Генри запнулся. Его ясные голубые глаза затуманились, словно он с головой ушел в воспоминания.

– Но в ту пятницу единственный пандус загораживал асфальтовый каток, – заключил Дар.

Генри очнулся, и его взгляд снова сосредоточился на собеседнике.

– Что? А, да. Я об этом и толкую. Пойдемте, я все покажу.

Они вышли на раскаленную улицу. Мостовая у ближайшего пандуса щеголяла новыми асфальтовыми нашлепками.

– Этот проклятый каток, – начал Генри, – загородил подъем, так что Братишка не мог завести пардик на тротуар.
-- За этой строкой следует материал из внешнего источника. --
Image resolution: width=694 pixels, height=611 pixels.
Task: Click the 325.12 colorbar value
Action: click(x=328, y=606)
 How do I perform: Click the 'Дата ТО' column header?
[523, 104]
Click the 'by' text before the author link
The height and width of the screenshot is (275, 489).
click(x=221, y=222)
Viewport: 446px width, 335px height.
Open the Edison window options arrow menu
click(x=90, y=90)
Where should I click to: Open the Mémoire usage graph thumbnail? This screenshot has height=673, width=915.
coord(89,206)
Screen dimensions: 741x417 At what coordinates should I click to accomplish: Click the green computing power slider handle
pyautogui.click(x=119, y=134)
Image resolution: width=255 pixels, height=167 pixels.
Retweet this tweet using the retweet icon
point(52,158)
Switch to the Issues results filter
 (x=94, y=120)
Он повел Дара вдоль бордюра. Дарвин отметил, что бортик тротуара поднимался не отвесно, а под углом примерно восемьдесят градусов, для удобного подъезда машин. Но маленькая инвалидная коляска Братишки не могла преодолеть такой подъем.

– Но с этим все было просто, – продолжил Генри. – Я кликнул Херба, Уолли, Дона и еще пару ребят, и мы подняли Братишку на пардике и перенесли на тротуар. И начали игру.
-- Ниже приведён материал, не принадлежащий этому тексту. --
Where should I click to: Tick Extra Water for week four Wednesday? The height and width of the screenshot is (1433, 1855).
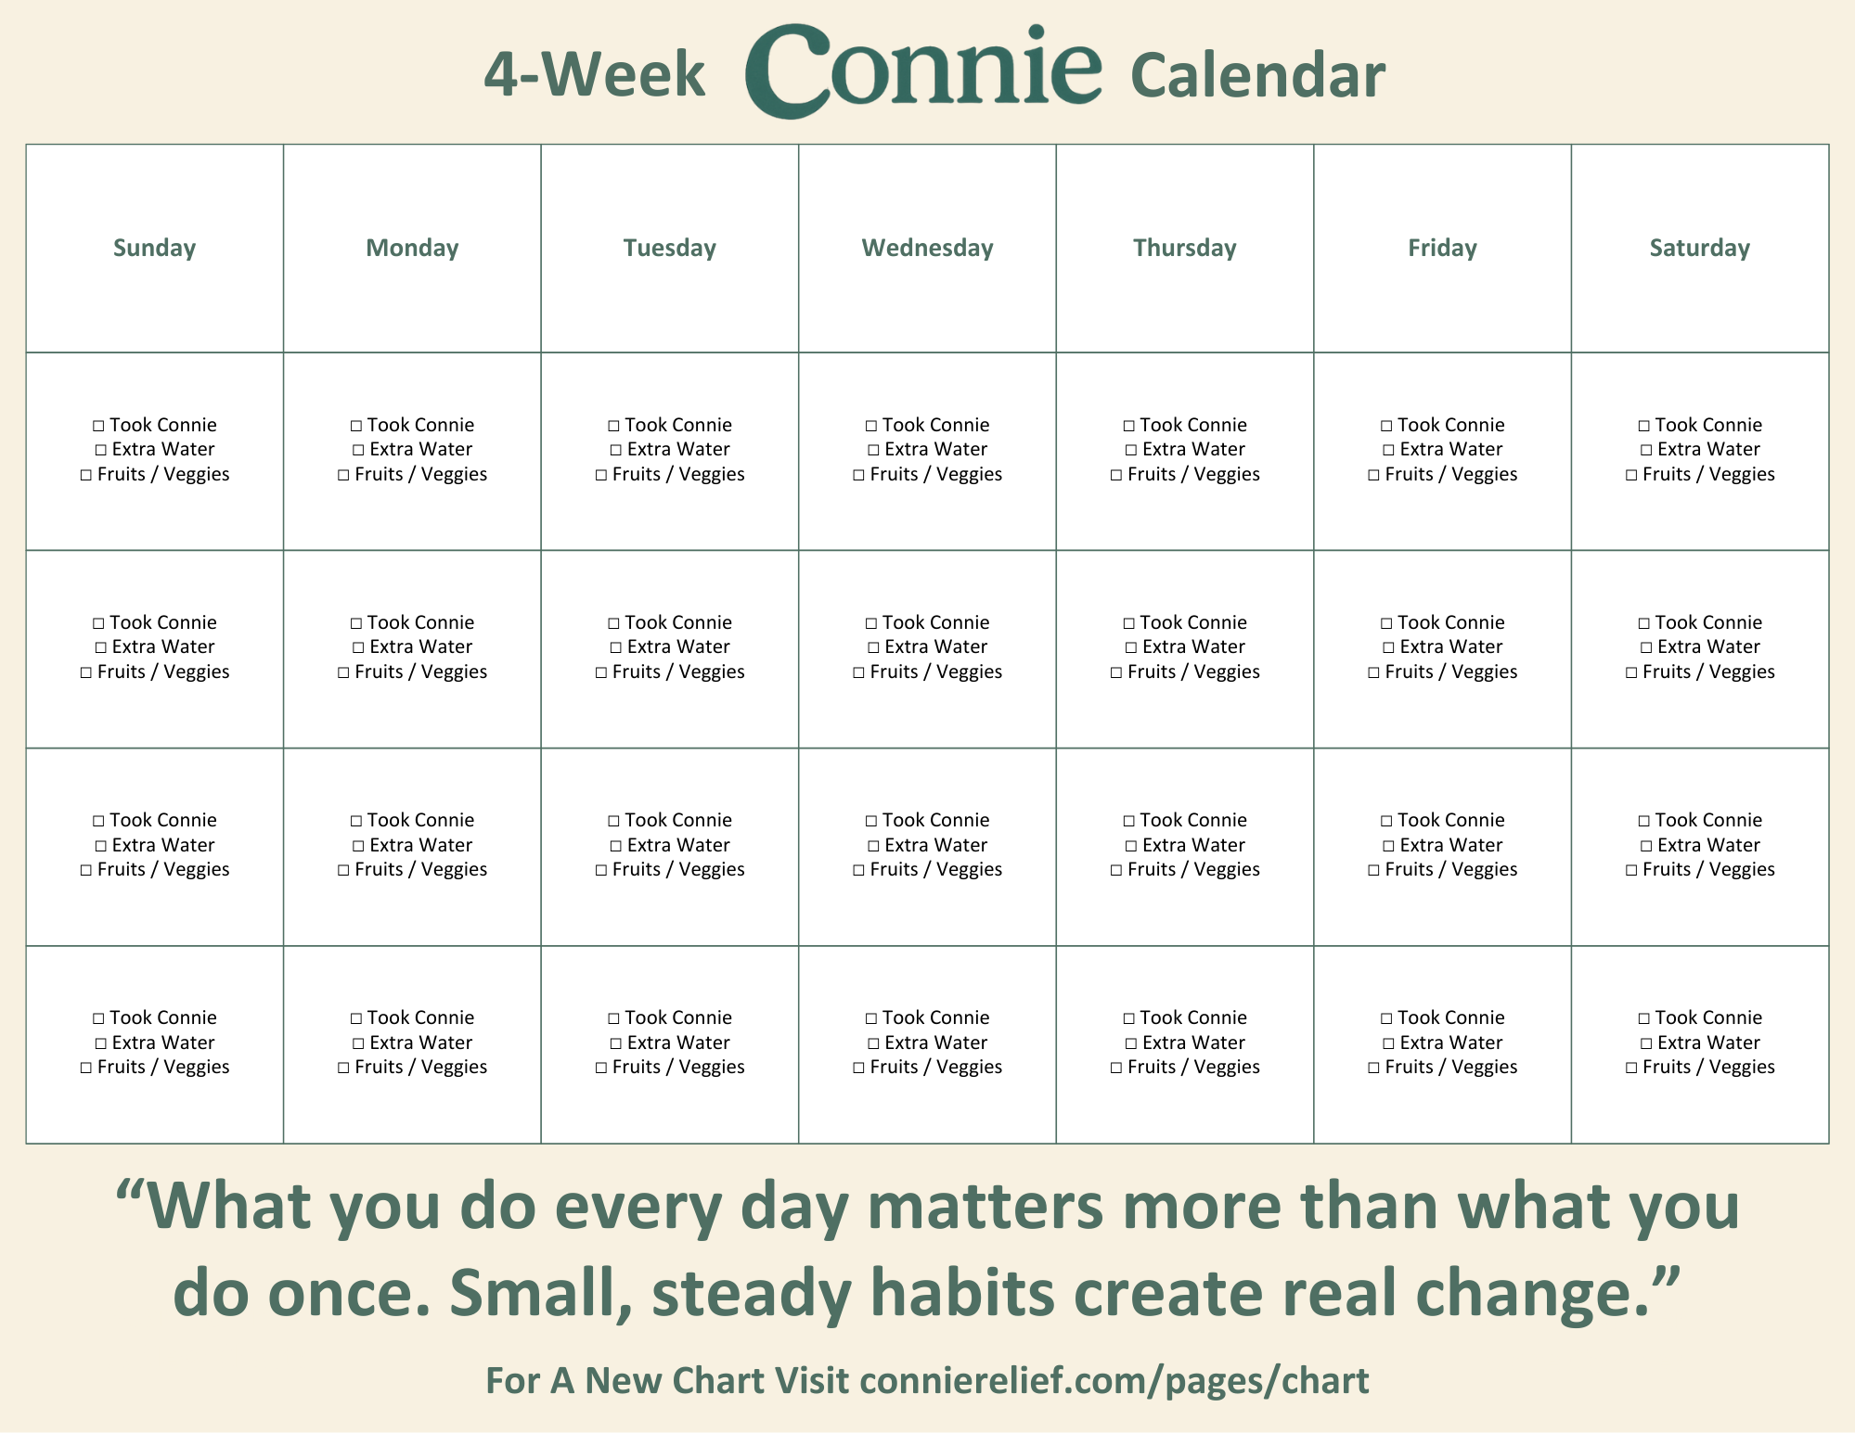click(874, 1043)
– Вы играли до одиннадцати вечера, – уточнил Дар.

Магнитофон он держал у пояса, но направлял микрофон в сторону рассказчика.

– Так и было, – медленно произнес Генри, припоминая тот ужасный вечер. – Братишка заворчал. Остальные его не поняли, но я знал, что он хочет вернуться домой, потому что Рози не любит засыпать одна, без мужа. Поэтому он забрал выигрыш, и мы отправились на улицу.

– Только вы вдвоем?

– Да. Уолли, Херб и Дон остались играть дальше – в пятницу они засиживались допоздна, – а ребята постарше уже ушли домой. Потому мы с Братишкой были одни.

– И каток все еще стоял у пандуса, – заметил Дар.

– Стоял, куда же он мог деться? – запальчиво произнес Генри, раздраженный тупостью Дарвина. – Разве эти недоумки вернулись туда к одиннадцати вечера и отогнали его в сторону? Дудки! Потому Братишка подвел пардик к тому месту, где мы поднимали его на тротуар, но спуск оказался… ну, слишком крутым.

– И что вы предприняли? – спросил Дар, уже понимая, что случилось потом.

Генри потер подбородок.

– Ну, я сказал ему: «Давай попробуем съехать на углу», – мне показалось, что бордюр там не такой высокий. И Братишка согласился. Он повел пардик мимо этого пандуса вон туда, футов тридцать в сторону… Идемте, я покажу.

Они подошли к тому месту, где тротуар поворачивал под прямым углом.

Дар отметил, что одна из натриевых ламп слабого накала стояла прямо у поворота. Генри сошел на мостовую и встал лицом к Дару. Звенящим от слез голосом он начал описывать события того вечера, неустанно размахивая пятнистыми руками.